» **What you should do**
Using the records below, write out only the lines from the line containing "Collapse the Macronutrients section arrow" up to and including the line containing "Instruction: Click the", exactly, with no pictures.

» **Data excerpts**
———

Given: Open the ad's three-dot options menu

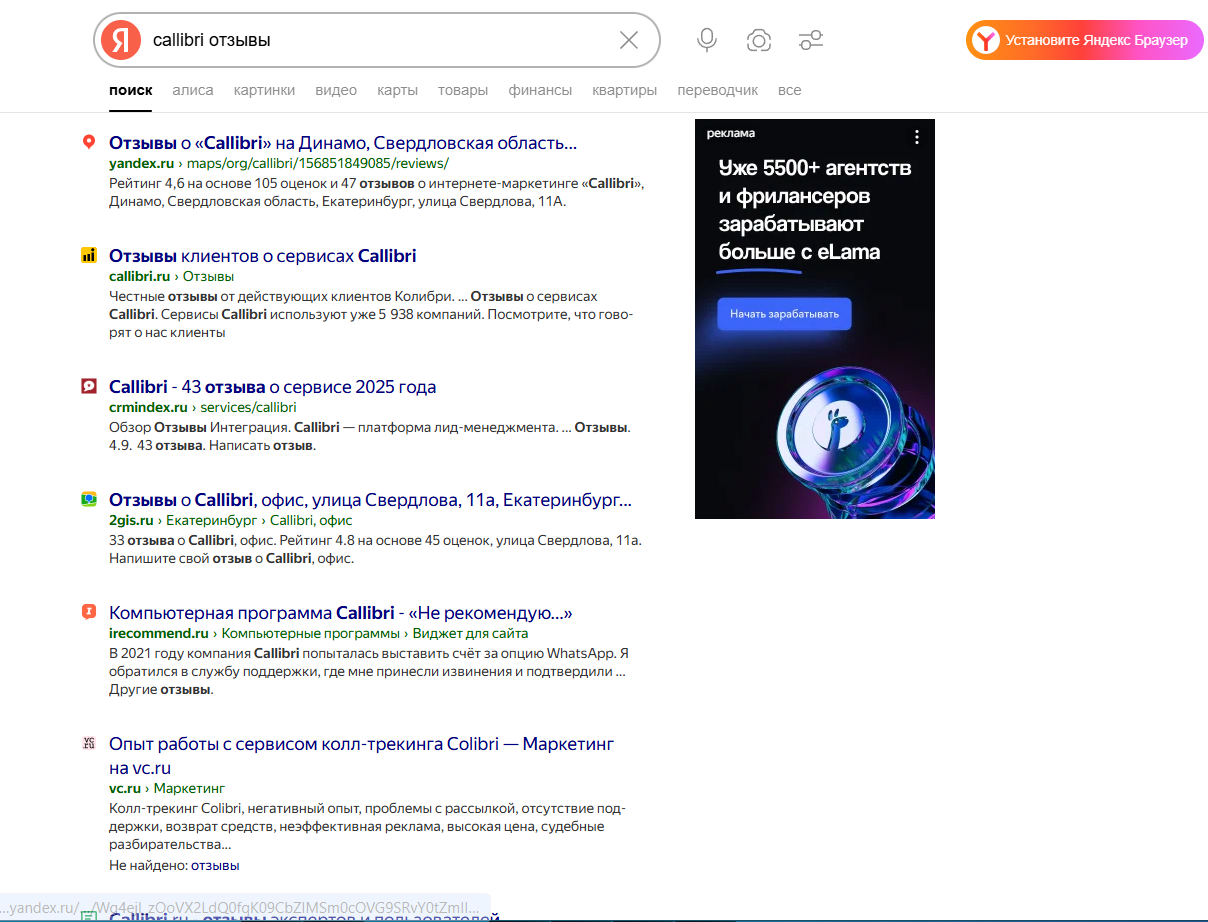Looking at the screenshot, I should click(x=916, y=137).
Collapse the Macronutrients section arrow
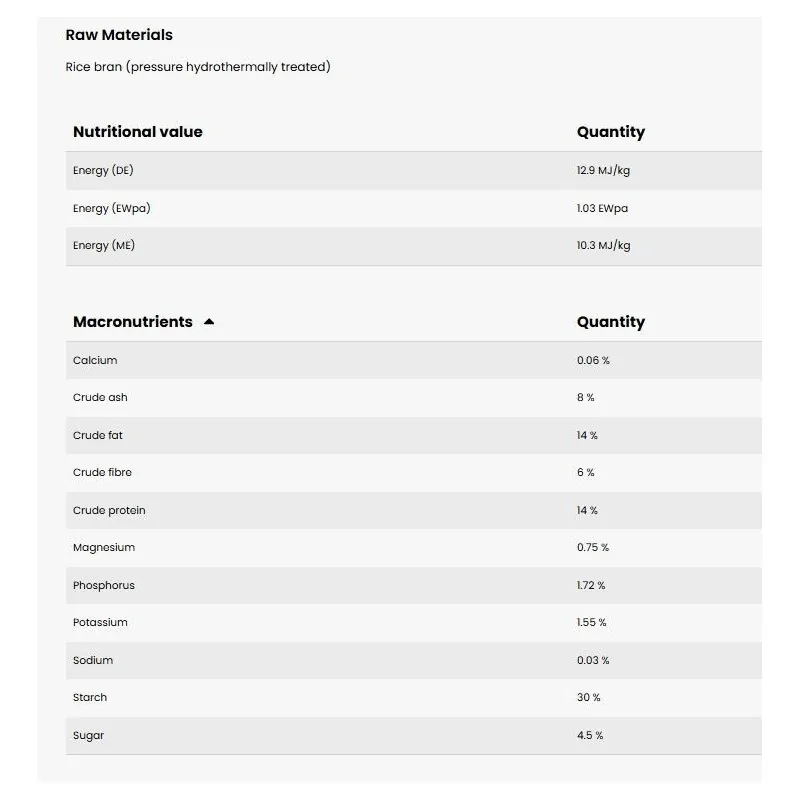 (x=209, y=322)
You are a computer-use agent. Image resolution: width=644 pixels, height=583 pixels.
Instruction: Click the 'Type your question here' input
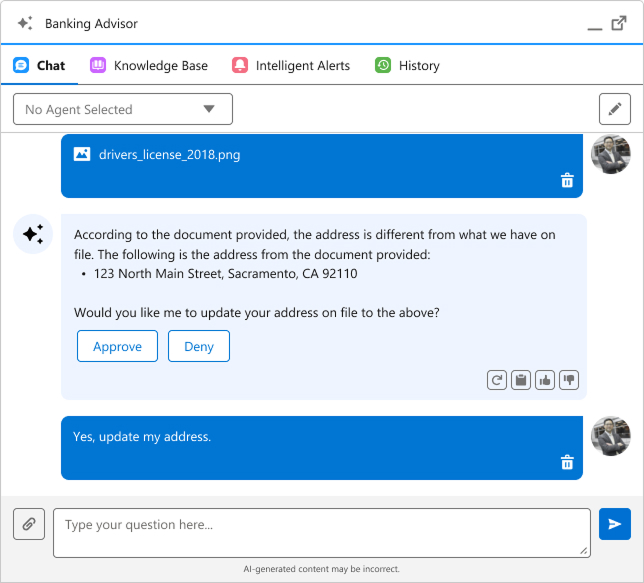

———

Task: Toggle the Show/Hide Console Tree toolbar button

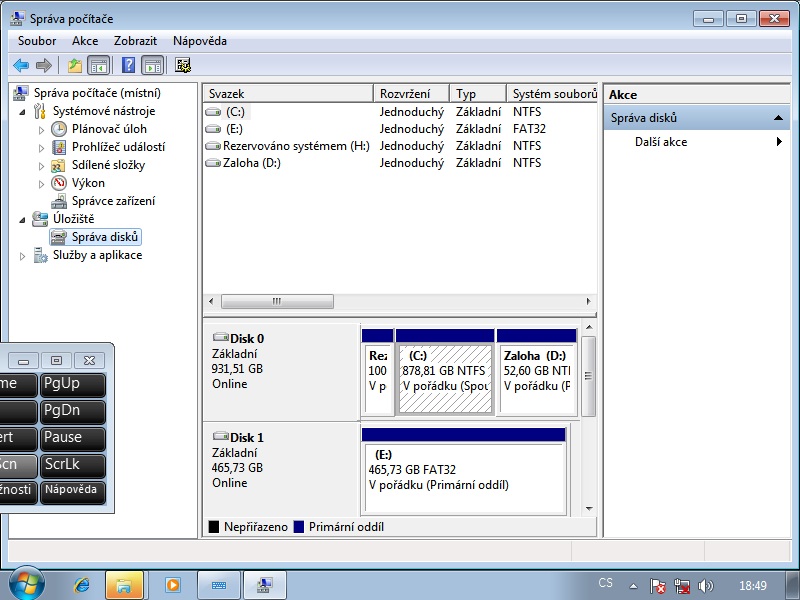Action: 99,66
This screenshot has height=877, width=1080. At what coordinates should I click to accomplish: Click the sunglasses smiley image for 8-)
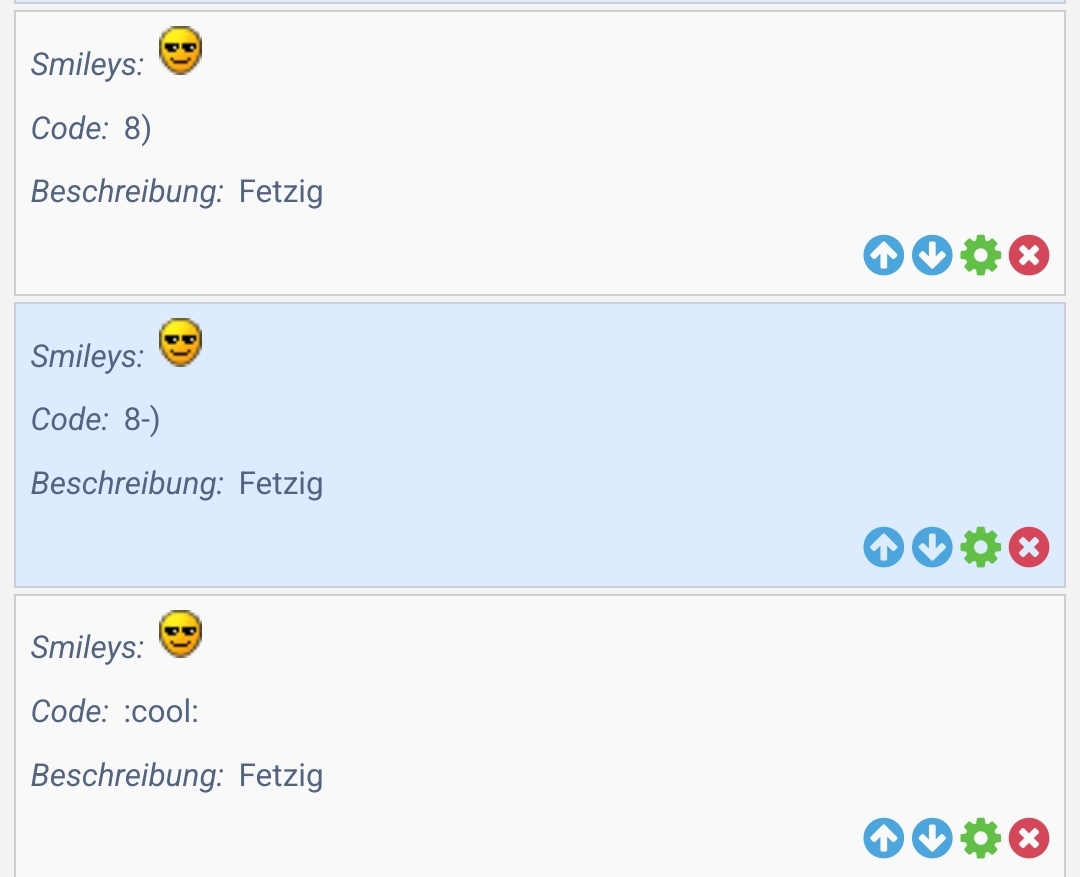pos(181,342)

———

» **Result**
Collapse the Macronutrients section arrow
 (x=209, y=322)
You are a computer-use agent. Image resolution: width=644 pixels, height=583 pixels.
Instruction: Click the 'Type your question here' input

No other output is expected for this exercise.